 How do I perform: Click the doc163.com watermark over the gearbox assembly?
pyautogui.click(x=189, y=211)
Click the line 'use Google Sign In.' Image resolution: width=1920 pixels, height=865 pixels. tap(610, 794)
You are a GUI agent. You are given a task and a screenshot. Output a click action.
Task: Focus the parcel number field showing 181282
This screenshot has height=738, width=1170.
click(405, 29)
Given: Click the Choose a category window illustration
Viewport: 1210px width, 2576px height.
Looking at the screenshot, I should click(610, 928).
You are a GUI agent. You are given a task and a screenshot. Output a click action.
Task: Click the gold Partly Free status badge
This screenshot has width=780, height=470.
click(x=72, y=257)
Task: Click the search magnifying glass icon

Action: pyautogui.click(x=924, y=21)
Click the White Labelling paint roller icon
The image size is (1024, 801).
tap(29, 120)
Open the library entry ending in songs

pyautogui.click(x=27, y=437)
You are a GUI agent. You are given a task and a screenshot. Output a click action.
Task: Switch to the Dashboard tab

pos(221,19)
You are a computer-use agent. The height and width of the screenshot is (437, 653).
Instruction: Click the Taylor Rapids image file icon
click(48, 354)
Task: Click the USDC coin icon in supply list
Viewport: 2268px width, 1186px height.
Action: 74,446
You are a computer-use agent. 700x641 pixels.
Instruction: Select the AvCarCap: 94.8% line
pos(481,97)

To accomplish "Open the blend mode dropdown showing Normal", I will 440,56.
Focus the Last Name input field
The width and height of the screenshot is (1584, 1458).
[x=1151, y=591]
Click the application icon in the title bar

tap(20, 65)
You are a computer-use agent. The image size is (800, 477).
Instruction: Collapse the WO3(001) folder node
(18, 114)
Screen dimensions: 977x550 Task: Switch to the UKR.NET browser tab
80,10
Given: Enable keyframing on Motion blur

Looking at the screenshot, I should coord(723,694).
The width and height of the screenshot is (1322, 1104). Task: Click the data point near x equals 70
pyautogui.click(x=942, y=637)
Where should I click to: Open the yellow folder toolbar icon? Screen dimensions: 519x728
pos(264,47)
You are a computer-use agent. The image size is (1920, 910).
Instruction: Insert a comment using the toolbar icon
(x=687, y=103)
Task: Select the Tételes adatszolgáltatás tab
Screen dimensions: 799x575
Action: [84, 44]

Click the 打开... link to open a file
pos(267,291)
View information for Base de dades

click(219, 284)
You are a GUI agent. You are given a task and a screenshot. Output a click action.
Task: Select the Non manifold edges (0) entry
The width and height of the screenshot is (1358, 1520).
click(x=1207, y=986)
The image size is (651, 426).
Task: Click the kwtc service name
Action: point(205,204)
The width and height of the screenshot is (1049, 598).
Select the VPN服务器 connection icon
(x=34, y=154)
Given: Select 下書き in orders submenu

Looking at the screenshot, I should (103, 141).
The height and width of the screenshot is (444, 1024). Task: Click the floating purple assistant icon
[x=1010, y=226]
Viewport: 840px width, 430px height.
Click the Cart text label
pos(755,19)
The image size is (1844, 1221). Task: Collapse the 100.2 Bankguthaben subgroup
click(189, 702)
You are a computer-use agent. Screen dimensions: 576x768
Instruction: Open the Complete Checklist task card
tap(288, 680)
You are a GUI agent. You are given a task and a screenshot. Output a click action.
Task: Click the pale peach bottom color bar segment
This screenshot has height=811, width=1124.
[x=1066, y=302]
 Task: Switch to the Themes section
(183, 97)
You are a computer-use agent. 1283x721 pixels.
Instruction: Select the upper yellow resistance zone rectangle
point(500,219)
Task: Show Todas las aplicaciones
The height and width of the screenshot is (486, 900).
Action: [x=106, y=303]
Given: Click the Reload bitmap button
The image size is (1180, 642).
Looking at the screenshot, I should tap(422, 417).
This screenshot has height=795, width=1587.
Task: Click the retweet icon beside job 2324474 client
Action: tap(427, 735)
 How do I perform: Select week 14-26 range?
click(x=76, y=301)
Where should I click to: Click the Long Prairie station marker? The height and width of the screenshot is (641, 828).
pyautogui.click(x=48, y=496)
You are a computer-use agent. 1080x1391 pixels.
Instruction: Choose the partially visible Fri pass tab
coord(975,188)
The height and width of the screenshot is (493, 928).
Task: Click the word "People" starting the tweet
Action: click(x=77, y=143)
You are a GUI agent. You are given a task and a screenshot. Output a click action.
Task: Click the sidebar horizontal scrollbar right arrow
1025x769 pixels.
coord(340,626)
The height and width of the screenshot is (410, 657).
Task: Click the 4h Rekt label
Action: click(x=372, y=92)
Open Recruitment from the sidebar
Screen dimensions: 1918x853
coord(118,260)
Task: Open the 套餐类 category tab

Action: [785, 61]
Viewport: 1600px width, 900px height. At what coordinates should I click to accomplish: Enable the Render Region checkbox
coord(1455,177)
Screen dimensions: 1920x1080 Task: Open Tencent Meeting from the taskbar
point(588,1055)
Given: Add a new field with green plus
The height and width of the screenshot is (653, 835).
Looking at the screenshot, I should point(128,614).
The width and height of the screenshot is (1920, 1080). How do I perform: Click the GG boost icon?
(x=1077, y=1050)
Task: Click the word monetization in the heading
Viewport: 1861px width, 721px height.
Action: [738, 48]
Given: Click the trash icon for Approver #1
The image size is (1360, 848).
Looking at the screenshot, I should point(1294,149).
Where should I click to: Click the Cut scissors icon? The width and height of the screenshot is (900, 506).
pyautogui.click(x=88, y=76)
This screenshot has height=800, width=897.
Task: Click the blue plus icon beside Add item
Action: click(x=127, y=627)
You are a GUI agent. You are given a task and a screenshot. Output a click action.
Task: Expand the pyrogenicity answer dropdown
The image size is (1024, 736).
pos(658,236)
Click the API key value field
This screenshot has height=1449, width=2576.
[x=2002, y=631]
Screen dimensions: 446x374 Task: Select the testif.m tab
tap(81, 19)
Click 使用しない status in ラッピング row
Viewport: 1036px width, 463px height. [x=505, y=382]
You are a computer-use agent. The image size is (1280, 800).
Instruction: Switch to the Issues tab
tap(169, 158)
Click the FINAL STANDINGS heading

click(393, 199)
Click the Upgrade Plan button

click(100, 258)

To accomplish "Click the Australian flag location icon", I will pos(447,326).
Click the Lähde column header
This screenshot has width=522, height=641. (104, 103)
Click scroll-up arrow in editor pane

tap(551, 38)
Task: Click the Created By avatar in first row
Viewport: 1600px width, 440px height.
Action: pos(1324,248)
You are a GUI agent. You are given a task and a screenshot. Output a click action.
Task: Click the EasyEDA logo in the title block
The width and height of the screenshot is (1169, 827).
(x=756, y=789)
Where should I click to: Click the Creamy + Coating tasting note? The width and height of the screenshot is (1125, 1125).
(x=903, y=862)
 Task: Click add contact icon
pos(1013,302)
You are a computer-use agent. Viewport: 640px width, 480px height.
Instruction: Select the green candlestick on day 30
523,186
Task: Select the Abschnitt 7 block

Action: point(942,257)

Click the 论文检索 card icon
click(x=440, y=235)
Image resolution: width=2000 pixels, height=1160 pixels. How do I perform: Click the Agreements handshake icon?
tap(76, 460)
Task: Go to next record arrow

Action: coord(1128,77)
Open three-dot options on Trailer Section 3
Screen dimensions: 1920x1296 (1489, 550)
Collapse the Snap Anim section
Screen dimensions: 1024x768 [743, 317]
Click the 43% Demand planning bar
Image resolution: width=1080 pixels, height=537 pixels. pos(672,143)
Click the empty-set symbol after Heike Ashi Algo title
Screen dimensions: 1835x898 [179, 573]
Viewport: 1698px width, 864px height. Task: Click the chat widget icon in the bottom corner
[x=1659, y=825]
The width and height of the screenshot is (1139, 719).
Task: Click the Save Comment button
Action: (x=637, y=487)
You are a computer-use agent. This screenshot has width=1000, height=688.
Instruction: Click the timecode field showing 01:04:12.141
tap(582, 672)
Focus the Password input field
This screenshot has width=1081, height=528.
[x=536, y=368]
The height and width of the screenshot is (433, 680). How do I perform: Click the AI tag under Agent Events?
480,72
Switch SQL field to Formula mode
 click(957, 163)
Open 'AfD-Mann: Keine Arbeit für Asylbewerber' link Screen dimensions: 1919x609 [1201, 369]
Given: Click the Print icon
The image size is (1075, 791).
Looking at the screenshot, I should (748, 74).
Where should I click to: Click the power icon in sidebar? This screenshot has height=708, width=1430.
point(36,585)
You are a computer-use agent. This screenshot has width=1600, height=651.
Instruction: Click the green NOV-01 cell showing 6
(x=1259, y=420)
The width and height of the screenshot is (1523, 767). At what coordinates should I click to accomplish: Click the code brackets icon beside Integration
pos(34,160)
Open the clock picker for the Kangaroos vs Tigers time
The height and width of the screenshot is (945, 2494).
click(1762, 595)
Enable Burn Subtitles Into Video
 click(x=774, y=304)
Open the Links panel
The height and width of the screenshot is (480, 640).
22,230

════

Replace "candlestick" with "candle" in the lines between the one holding "Where should I click to: Click the Creamy" and the one holding "Screen dimensions: 1835x898 [179, 573]", inclusive, and give only those lines again with everything else unchanged.

Where should I click to: Click the Creamy + Coating tasting note? The width and height of the screenshot is (1125, 1125).
(x=903, y=862)
 Task: Click add contact icon
pos(1013,302)
You are a computer-use agent. Viewport: 640px width, 480px height.
Instruction: Select the green candle on day 30
523,186
Task: Select the Abschnitt 7 block

Action: point(942,257)

Click the 论文检索 card icon
click(x=440, y=235)
Image resolution: width=2000 pixels, height=1160 pixels. How do I perform: Click the Agreements handshake icon?
tap(76, 460)
Task: Go to next record arrow

Action: coord(1128,77)
Open three-dot options on Trailer Section 3
Screen dimensions: 1920x1296 (1489, 550)
Collapse the Snap Anim section
Screen dimensions: 1024x768 [743, 317]
Click the 43% Demand planning bar
Image resolution: width=1080 pixels, height=537 pixels. pos(672,143)
Click the empty-set symbol after Heike Ashi Algo title
Screen dimensions: 1835x898 [179, 573]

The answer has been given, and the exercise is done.